August 11, 2007

Optical Structure Recognition in Strigi-chemical?

More people blogged on GPL Optical Structure Recognition tool OSRA (1, 2, 3, 4) since its first release. OSRA is a young project and though it has a poor quality of recognition at the moment, its open license guarantees the bright prospectives.

Journal articles, patent documents, textbooks, etc represent chemical structures as graphics. The idea to have an OCR analyzer to extract chemical structures from graphical files in Strigi-chemical is natural, but even with OSRA there is a long way until a decent implementation. There are obstacles of different kind.

OSRA deployment

At the moment to build an OSRA binary is an effort. It has no automake/autoconf or cmake build system and a long list of compile-time an runtime dependencies. ImageMagick, POTRACE, GOCR and OpenBabel are the major dependencies. Since it is out of the scope of my GSoC, I would have to wait for the upstream maintainer to ship OSRA as a library with an API. From my side I can make a strigi-chemical OSRA-helper (described before) with a runtime optional dependency, but it would take some time to figure out an API first.

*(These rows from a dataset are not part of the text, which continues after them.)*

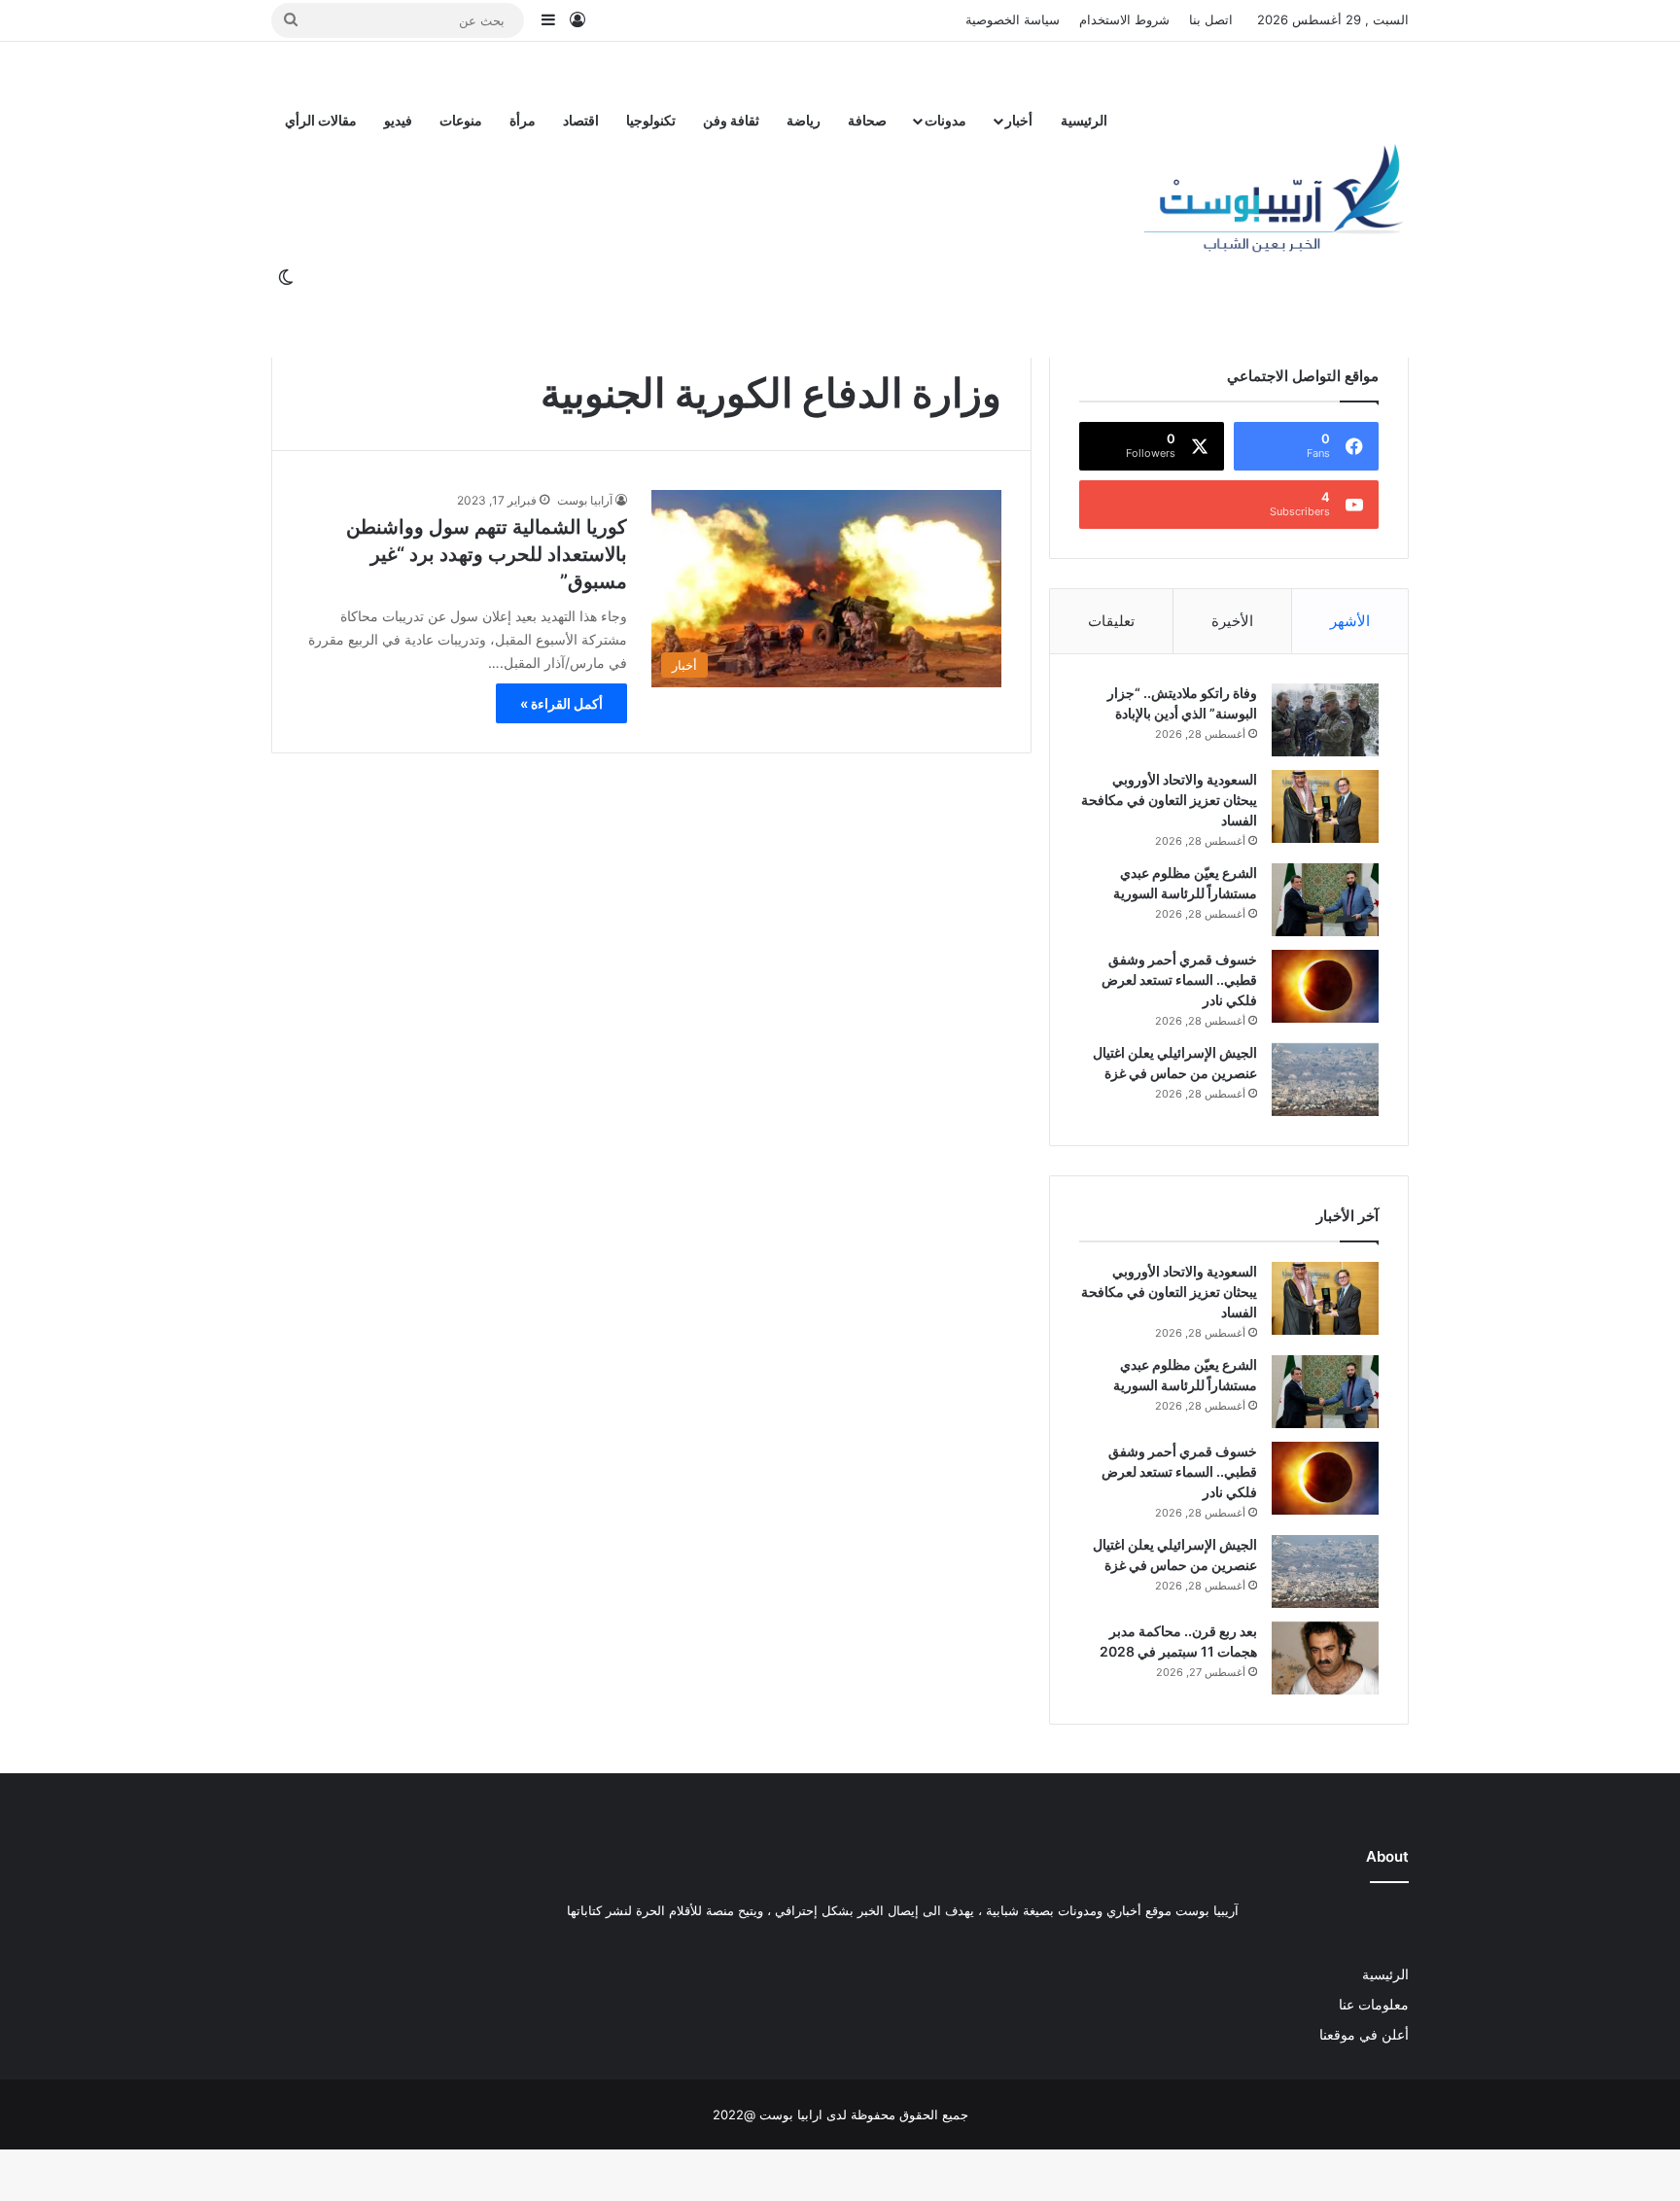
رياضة (804, 120)
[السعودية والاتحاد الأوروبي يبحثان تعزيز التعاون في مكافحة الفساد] (1325, 806)
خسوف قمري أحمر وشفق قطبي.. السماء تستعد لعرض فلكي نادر (1179, 979)
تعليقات (1111, 620)
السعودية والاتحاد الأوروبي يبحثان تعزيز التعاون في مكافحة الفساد (1169, 799)
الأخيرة (1232, 620)
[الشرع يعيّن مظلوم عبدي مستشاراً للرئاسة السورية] (1325, 899)
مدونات (945, 120)
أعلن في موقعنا (1364, 2035)
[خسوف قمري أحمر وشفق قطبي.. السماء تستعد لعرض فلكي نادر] (1325, 986)
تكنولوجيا (651, 120)
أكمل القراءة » (561, 703)
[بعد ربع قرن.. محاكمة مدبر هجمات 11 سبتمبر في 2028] (1325, 1658)
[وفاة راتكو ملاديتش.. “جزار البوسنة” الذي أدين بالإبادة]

I did some benchmarks with OSRA. It takes 1'3o'' to process the sample patent document:

The general overview of the OCR workflow is as follows:
  • it uses ImageMagick to detect type
  • the PDF and PS files are rendered as images
  • set the resolution, which is fixed (150 dpi) for PDF/PS files
  • it iterates over the pages and detects minimal boxes which most probably contain molecular structures. Here is the first box from the sample patent document:

  • the box is traced to obtain a vector representation
  • atoms, chars, fixed chars are detected
  • bonds are fixed, broken bonds are removed
  • valency-check is performed
  • the structure is converted to SMILES (could be an InChI though):
InChI: InChI=1/C16H30O5/c1-15(2,13(17)18)9-5-7-11-21-12-8-6-10-16(3,4)14(19)20/h5-12H2,1-4H3,(H,17,18)(H,19,20)

  • continue with the next box
I tried to see how it scales and created a PDF with 64 compounds. OSRA detected 60 boxes in 1'5" with a quite hight error rate, unfortunately. This benchmark shows that OSRA can't rotate paper well (landscape), recognition of 9 compounds can take much more than 60 compounds and quality of recognition is low.

Simple example from PDF with 64 compounds, the second one is rendered by PubChem using the produced SMILES:

Jos suggested, that we take images from PDF as substreams. There is a substreamprovider for that in Strigi.

I think that taking into account the CPU time required to process a document, we should carefully control and select what we pass to OSRA-helper.

We can make it like that, for example:
  • Create a chemical image analyzer, which would check first whether there is no structural information embedded into the image itself (yes, it is possible, more in my next blogpost),
  • then it should carefully check the context, whether it is a chemical paper (looking at DOI, for example) and
  • then it can pass the extracted substream to OSRA-helper.